In short, the looming change may be tempting some vehicle owners with recently expired stickers to skip what would have been their final Drive Clean e-test. They may be taking their chances and driving with expired plates for a few days or weeks — at the risk of a $110 fine — or parking their vehicles for a short period.
And there has been a measurable decline in renewals in the weeks leading up to Drive Clean’s demise, confirms Harry Malhi of the Ministry of Government and Consumer Services, though he couldn’t say why. “While we are not able to speculate on the reasons for the decrease, we can confirm that when compared to the same period last year, there has been a slight decrease over the last couple of months in the number of validation stickers issued by ServiceOntario,” Malhi said by email.
Although a red-tape hassle, the e-test was free of charge to vehicle owners in its latest all-electronic version — but at a cost to the Ontario treasury of $40-million a year.
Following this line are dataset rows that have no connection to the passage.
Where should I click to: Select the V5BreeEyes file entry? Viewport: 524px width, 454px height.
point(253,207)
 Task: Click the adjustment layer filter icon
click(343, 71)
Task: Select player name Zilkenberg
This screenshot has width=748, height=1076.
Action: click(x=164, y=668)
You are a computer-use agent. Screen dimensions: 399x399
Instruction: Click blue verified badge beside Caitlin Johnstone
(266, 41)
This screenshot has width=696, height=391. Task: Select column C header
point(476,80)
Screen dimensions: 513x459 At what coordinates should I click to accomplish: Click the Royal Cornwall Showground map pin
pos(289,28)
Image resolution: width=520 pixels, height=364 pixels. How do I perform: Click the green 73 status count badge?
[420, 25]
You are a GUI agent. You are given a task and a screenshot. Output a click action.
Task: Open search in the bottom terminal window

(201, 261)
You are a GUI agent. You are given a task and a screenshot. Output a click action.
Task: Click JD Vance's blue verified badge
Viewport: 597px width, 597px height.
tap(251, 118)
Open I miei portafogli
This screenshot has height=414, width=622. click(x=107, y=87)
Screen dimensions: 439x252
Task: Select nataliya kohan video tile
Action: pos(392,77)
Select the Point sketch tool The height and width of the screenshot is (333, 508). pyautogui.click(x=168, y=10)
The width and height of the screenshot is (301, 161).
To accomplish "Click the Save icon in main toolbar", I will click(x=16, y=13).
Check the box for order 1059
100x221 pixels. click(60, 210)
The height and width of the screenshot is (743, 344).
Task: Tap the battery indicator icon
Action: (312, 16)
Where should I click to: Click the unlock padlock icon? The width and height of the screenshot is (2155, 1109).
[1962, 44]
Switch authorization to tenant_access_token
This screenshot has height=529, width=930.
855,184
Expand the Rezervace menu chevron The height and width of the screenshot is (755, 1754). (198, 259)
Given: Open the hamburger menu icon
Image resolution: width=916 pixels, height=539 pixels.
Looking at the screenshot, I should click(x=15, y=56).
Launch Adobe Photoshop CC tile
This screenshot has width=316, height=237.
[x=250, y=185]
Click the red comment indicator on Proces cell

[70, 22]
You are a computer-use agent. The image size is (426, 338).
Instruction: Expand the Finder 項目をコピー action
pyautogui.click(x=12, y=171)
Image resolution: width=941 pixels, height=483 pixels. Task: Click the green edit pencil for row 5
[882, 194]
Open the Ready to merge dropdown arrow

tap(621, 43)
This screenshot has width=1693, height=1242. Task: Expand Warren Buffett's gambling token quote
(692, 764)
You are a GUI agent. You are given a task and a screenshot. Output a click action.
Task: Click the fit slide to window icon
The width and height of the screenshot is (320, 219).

The vast majority of vehicles were passing the test anyway, with a tiny minority failing or requiring follow-up repair, all facts touted by the Ford government, which is following through on a campaign promise to nix the 20-year-old program.
In a press release, local MPP Jim McDonell trumpeted that his constituents “will no longer be required to take time out of their busy days for Drive Clean tests.”
Meanwhile, Winchester Automotive Services proprietor Bob Fetterly says he’s still conducting some Drive Clean tests as the program winds down — but he’s increasingly seen clients inquire and then put it off as well.
“Yeah, there have been customers that have postponed licensing,” said Fetterly. “There are going to be a lot of people sitting and waiting” for the program to end at this point, he added.
Others have chosen to go ahead with an e-test at this late date, he said, because they do a lot of commuting and just don’t want to risk driving with an expired sticker for even a day or two.
The government remunerates his business $30 for each test carried out, Fetterly explained, adding he has offered the service more as a means of drawing customers to the shop than a money-maker.
The involved equipment amounts to just a computer and related monitors these days, as the province did away with actual tail-pipe testing several years ago.
Fetterly suggested the province should replace Drive Clean with annual mandated vehicle safety checks — as done in some U.S. states.
Heavy vehicles of 4,800 kg and above remain subject to Drive Clean testing.